Since he became national commander, Milhelcic seeks to change the perception of VFW posts and encourage the younger veterans to become more involved. 

Although their predecessors joined the VFW for camaraderie and that connectiveness, Milhelcic lamented the newer generation doesn’t belong to many groups.

“This newer generation,” he said, “are not joiners, but this is occurring in all of our organizations.”

Instead of insisting the VFW posts increase their membership by 10 to 25%, for example, Milhelcic said he would prefer posts increase their community projects by 10%.“They (the VFW) partners with other community groups,” Milhelcic pointed out.

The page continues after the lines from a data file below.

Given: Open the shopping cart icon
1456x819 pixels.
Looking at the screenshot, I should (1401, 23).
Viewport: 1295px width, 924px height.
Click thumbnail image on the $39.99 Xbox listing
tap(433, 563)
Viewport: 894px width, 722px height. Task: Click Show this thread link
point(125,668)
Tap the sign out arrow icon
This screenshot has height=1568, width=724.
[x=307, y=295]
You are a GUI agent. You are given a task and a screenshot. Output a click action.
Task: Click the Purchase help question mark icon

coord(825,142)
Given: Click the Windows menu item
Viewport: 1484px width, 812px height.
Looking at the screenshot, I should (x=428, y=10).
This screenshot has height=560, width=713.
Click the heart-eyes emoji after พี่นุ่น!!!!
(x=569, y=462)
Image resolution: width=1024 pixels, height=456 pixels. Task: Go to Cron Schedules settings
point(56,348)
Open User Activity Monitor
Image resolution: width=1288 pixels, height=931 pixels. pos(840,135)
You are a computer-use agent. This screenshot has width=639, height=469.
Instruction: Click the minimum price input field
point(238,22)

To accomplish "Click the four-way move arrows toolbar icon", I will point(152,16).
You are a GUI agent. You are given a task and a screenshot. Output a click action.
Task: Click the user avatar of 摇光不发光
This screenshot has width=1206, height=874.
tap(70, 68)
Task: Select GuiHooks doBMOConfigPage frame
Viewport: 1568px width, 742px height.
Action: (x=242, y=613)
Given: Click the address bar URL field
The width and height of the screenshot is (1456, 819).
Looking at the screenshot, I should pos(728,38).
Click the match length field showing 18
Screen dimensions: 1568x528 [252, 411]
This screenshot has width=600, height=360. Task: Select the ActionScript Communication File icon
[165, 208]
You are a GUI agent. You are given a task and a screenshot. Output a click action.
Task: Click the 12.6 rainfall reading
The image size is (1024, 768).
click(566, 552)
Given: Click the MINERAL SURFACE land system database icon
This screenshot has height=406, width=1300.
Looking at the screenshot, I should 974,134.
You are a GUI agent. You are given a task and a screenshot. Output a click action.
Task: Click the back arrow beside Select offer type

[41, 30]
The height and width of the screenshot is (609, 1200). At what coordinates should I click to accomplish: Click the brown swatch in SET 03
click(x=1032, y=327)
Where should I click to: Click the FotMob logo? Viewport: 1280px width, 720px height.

For example, he said members from the VFW post could work an hour or two instead of a full day with the local Rotary Club on a community cleanup. He said this is one way to shake up what it means to be a VFW member. 

Milhelcic is also a proponent on veteran care and wants his fellow VFW members to talk to other veterans.

“We need to reach out,” he said.

As part of his daylong itinerary, Mihelcic and a small group of state officers toured the Northern Nevada State Veterans Home and the Reno VA (Veterans Affairs) Medical Center. While at the state veterans home, Mihelcic and other veterans raised a new Gold Star flag at the Gold Star Families Memorial, which was dedicated June 29, 2019, and then toured the state home. Both Kat Miller, director of the Nevada Department of Veterans Services, and Julie Dudley, liaison officer for Nevada State Veterans Home, gave the visitors an overview of the services provided at the veterans home and the care each veteran receives.

At the VA hospital, Mihelcic met with the director, Kevin Amick, and received a tour of the different services that are provided to the veterans of northern Nevada and eastern California.

“We were so excited to have him visit us,” said Glenna Smith, public affairs officer for the VA Sierra Nevada Health Care System. “It gives us the opportunity to demonstrate and show all the amazing things our staff departments are doing for veterans.”

Smith said the staff was grateful that the national VFW commander was taking time to visit them and learn more about their programs. She said Milhelcic could see how excited and passionate the employees are about their jobs.

“The director loved meeting him, and they had a nice conversation,” Smith said, adding both men discussed veterans' issues and improving healthcare.

Smith said Milhelcic enjoyed experiencing the virtual reality technology, learning more about the care veterans receive and visiting the women’s exhibit featuring those who had or are currently serving in the military. 

Milhelcic also touted the strength of the VFW at the national level but encouraged veterans to become involved no matter where they live.

“I invite all of you to come to a VFW post and see what’s going on,” he said.